Gary Claridge is one of the Obi Obi 11 being sued by Uniton Pty Ltd, the landowners. “I received mine by email!” laughs Claridge. “They asked me to provide my address so they could serve this writ on me. I’ve never even set foot on the site.” Greg Quinn, Uniton’s managing director, insists the company is not bluffing. “The people that were served [with writs] were seriously impeding the construction process, which costs money. We believe that people who are prepared to take such actions should be held accountable for them.”

It is unlikely that Uniton will run into further trouble from protesters. With Woolworths scheduled to open in early 2006, most opponents accept the battle has been lost. Talk has already turned to a boycott. Placards and stickers declaring “I Won’t Shop There” festoon front lawns and bumper bars. Full-page ads have run in newspapers. There are mutterings about a War on Trolleys campaign, whereby carts are filled with goods and left abandoned in the aisles with pages of anti-Woolworths propaganda.

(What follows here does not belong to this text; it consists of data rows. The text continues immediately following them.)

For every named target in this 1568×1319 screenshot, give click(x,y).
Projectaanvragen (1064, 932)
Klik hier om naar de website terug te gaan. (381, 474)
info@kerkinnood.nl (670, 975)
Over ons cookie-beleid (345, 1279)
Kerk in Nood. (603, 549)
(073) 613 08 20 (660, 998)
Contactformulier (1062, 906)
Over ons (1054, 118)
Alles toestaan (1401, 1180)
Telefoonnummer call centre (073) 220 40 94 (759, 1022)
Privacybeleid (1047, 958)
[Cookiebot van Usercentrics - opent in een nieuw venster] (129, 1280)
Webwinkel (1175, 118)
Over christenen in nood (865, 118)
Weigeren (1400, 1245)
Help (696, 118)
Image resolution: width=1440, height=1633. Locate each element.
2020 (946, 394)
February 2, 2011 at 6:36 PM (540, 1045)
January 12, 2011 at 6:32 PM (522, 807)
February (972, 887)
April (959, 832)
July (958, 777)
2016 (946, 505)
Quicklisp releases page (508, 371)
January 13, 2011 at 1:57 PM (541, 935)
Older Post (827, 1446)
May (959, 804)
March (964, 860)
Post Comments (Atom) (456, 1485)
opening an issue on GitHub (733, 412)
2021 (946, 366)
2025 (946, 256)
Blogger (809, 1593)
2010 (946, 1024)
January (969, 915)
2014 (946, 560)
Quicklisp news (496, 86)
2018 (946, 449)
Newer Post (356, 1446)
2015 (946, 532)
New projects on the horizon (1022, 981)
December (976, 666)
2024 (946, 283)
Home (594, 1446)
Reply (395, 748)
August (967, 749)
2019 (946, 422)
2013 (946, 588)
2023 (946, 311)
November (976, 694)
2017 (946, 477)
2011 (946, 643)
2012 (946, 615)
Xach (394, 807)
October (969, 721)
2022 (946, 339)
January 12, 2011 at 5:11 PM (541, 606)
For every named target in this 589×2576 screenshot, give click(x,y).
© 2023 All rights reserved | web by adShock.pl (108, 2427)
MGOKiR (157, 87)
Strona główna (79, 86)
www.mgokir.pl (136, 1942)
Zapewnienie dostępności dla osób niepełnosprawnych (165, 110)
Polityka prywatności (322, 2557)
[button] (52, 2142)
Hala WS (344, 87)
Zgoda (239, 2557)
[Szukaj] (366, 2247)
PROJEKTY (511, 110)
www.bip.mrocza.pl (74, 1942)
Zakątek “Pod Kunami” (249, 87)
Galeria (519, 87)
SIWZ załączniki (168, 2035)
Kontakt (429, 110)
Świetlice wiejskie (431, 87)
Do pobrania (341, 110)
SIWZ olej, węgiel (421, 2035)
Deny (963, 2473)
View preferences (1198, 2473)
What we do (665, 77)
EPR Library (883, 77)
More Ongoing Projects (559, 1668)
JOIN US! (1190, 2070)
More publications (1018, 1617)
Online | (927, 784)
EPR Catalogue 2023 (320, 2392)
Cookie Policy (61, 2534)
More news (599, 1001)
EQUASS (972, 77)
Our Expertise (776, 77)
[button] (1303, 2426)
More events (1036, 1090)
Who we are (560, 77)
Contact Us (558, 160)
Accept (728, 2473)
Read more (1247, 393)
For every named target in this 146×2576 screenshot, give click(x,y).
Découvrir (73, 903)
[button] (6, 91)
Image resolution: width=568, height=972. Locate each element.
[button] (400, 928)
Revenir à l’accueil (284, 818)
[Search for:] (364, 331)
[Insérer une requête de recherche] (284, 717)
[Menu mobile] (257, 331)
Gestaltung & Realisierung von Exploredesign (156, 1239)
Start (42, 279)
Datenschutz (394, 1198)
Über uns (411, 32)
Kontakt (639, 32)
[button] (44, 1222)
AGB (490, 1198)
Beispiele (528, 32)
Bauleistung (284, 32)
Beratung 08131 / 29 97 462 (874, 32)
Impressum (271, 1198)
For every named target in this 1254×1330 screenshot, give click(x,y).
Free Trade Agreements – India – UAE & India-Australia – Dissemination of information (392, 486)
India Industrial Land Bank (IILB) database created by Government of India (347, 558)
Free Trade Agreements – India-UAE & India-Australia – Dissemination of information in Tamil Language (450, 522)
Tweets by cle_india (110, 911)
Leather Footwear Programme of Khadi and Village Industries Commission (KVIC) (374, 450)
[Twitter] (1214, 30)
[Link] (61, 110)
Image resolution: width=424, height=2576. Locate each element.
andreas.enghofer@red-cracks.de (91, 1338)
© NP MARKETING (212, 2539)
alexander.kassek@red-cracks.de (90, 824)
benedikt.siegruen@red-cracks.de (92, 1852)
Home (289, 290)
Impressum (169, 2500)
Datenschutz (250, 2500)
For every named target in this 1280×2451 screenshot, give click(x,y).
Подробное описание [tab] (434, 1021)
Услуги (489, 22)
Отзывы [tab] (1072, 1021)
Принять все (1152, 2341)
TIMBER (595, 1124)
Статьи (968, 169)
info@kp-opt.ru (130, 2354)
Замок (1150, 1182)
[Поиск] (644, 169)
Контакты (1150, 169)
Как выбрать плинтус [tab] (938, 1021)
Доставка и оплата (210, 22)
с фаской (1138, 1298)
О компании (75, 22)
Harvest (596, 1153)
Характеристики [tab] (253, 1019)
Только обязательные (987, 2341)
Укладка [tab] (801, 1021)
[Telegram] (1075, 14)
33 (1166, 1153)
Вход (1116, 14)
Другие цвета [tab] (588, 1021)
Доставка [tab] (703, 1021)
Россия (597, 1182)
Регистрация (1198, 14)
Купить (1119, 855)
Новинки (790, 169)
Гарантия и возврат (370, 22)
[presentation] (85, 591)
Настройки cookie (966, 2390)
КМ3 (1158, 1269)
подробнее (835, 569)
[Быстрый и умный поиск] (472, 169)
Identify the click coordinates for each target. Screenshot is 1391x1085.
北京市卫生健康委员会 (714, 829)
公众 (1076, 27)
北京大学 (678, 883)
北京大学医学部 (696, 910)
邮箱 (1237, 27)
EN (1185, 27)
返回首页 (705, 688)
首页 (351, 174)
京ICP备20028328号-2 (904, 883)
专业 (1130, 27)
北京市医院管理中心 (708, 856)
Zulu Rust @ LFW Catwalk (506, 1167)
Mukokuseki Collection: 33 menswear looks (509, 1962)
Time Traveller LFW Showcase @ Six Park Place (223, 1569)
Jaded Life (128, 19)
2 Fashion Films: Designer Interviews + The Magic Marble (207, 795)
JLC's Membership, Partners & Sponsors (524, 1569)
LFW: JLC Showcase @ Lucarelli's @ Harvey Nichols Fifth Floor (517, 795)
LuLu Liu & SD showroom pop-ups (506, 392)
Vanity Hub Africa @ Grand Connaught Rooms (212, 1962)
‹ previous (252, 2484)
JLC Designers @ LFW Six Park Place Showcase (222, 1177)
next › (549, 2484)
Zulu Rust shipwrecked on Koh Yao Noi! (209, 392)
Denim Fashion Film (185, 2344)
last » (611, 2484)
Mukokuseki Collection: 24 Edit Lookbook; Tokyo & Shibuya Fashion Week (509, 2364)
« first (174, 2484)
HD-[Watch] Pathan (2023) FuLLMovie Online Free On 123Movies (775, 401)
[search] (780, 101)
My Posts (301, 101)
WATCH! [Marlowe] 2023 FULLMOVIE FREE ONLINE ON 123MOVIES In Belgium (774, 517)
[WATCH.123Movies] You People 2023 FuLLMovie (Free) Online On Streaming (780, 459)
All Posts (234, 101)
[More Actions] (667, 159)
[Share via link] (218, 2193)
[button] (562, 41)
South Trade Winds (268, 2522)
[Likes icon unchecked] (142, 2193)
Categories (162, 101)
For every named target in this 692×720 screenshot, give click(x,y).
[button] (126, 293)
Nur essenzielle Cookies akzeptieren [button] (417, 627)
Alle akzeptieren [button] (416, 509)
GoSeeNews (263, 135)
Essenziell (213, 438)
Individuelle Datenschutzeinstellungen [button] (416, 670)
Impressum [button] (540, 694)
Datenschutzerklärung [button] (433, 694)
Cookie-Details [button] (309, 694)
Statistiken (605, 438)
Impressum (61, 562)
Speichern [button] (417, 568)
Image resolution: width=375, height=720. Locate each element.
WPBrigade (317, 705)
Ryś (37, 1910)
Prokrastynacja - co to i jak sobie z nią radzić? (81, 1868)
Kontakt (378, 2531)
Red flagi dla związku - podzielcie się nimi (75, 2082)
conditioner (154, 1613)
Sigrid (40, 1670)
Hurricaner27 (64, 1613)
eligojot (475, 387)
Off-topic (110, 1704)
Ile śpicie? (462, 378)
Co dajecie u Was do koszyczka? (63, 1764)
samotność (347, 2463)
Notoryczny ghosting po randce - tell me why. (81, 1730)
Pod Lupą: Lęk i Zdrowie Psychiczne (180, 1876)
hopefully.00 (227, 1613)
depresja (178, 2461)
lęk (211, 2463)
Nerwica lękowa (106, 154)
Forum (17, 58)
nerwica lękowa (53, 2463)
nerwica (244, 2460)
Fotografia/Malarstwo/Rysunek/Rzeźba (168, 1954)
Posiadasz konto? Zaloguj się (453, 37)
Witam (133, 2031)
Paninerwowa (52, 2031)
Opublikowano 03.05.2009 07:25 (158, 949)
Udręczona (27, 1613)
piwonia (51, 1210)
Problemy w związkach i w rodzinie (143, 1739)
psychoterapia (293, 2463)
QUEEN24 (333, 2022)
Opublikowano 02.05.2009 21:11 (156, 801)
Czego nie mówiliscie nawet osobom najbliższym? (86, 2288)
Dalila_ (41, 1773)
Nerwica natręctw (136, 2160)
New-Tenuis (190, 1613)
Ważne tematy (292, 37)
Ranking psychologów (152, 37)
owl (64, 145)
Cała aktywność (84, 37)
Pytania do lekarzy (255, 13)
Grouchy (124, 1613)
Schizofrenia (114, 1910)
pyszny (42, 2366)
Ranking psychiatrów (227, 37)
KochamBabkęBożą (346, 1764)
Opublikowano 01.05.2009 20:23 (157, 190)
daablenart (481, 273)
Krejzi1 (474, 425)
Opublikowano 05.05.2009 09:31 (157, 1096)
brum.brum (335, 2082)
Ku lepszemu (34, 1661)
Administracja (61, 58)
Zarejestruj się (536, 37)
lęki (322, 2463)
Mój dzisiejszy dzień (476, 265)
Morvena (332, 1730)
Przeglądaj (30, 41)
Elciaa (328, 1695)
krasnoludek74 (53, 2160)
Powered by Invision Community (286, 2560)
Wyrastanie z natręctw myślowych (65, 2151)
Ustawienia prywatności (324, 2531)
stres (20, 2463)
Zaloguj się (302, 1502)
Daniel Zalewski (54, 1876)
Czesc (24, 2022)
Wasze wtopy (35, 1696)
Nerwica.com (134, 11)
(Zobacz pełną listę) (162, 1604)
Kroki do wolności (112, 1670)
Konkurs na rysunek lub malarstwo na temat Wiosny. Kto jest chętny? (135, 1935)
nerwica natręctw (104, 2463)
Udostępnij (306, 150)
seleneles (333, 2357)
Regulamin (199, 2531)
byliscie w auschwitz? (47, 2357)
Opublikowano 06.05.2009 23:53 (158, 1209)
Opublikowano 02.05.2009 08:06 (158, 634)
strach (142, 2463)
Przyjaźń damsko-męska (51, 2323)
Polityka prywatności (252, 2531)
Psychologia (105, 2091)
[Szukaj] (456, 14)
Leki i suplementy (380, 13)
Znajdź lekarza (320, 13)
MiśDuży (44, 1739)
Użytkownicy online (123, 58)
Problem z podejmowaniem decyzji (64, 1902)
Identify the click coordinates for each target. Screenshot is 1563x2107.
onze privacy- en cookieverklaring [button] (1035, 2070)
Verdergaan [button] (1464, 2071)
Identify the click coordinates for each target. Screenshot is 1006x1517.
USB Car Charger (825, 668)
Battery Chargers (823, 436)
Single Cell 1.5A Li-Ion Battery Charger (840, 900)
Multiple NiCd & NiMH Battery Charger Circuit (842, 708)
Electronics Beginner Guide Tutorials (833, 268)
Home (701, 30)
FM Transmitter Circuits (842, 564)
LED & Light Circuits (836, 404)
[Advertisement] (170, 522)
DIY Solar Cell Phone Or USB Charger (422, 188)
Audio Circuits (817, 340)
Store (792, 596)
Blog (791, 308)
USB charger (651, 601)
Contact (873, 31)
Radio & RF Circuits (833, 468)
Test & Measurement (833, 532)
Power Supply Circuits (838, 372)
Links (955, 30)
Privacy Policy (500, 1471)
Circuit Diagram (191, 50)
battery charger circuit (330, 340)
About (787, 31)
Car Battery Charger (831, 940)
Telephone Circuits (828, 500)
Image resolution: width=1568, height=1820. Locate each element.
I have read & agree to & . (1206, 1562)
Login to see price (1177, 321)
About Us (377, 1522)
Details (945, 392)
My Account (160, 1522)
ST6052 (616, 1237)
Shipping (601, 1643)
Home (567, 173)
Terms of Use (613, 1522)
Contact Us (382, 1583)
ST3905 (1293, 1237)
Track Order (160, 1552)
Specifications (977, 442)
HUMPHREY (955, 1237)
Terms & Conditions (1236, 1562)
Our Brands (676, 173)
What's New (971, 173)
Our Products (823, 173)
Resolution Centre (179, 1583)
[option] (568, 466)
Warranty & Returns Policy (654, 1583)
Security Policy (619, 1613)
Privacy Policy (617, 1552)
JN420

Maleny has seen off challengers from the big end of town before. Red Rooster lasted barely a year, unable to turn a profit from the few tourists who pass through. Even the internationally renowned Maleny Folk Festival, which injected millions of dollars into the local economy every New Year, moved to nearby Woodford a decade ago – a source of both bitterness and relief among locals, depending on who you talk to.

Woolworths knows all this and remains unfazed. It already operates more than 80 supermarkets between Gympie and the Gold Coast, and the Sunshine Coast hinterland is one of Australia’s fastest-growing regions. It’s unlikely that Maleny will be the last domino to fall in clone town Queensland.